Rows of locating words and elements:
^^^^^^^^^^^^^^^^

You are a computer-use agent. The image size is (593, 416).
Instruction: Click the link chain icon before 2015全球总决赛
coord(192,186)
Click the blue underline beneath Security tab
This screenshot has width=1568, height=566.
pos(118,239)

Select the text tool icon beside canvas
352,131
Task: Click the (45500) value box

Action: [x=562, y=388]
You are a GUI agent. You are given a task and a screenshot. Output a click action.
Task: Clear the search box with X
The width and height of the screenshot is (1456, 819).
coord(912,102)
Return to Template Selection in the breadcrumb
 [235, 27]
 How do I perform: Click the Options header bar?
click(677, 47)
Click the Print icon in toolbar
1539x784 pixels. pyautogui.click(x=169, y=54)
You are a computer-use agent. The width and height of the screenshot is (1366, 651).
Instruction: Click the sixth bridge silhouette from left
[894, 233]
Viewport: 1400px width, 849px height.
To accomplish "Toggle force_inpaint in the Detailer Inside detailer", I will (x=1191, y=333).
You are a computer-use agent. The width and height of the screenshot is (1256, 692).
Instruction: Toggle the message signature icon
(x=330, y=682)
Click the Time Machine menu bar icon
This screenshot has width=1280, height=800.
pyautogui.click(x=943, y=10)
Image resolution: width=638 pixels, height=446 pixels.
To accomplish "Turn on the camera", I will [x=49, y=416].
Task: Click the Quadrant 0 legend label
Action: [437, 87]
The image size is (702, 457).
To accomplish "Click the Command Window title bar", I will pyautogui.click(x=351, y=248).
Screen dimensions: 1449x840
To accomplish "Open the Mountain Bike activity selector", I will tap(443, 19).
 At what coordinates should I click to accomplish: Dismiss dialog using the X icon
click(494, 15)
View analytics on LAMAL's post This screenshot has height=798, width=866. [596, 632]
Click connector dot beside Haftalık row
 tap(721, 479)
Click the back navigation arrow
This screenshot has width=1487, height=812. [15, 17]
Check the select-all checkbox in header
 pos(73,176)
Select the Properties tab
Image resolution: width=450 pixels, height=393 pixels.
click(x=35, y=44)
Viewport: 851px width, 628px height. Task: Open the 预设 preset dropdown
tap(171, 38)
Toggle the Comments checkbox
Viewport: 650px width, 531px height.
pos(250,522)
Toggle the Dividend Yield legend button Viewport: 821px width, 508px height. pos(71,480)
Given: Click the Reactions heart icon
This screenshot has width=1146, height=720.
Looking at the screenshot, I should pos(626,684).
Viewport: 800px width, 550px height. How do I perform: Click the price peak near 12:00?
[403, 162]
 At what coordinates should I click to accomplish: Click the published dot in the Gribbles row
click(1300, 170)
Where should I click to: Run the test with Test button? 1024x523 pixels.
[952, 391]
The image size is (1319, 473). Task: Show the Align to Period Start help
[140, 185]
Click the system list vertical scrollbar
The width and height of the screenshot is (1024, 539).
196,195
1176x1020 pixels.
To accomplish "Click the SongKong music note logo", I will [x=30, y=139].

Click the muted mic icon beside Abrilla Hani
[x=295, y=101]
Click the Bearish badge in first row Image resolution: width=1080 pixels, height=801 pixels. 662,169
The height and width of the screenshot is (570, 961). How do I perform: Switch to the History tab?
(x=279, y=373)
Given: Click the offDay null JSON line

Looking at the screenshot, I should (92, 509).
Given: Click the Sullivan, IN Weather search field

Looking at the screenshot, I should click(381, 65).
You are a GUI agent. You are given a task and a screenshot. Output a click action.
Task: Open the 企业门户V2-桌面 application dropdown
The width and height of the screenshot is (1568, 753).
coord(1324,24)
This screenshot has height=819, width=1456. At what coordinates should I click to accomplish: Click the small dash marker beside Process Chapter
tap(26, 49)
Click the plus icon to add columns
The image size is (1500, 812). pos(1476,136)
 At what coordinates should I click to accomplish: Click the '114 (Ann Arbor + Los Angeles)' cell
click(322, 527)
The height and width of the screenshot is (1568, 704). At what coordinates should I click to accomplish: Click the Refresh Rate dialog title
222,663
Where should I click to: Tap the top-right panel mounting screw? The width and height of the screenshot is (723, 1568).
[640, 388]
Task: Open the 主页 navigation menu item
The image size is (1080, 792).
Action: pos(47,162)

^^^^^^^^^^^^^^^^

[Given instruction]: Convert the lines above, from the one containing "Click the back navigation arrow" through the one containing "pos(250,522)", into a Markdown table with the columns No. and Line. Skip any blank lines.

[Correct output]:
| No. | Line |
|---|---|
| 1 | Click the back navigation arrow |
| 2 | This screenshot has width=1487, height=812. [15, 17] |
| 3 | Check the select-all checkbox in header |
| 4 |  pos(73,176) |
| 5 | Select the Properties tab |
| 6 | Image resolution: width=450 pixels, height=393 pixels. |
| 7 | click(x=35, y=44) |
| 8 | Viewport: 851px width, 628px height. Task: Open the 预设 preset dropdown |
| 9 | tap(171, 38) |
| 10 | Toggle the Comments checkbox |
| 11 | Viewport: 650px width, 531px height. |
| 12 | pos(250,522) |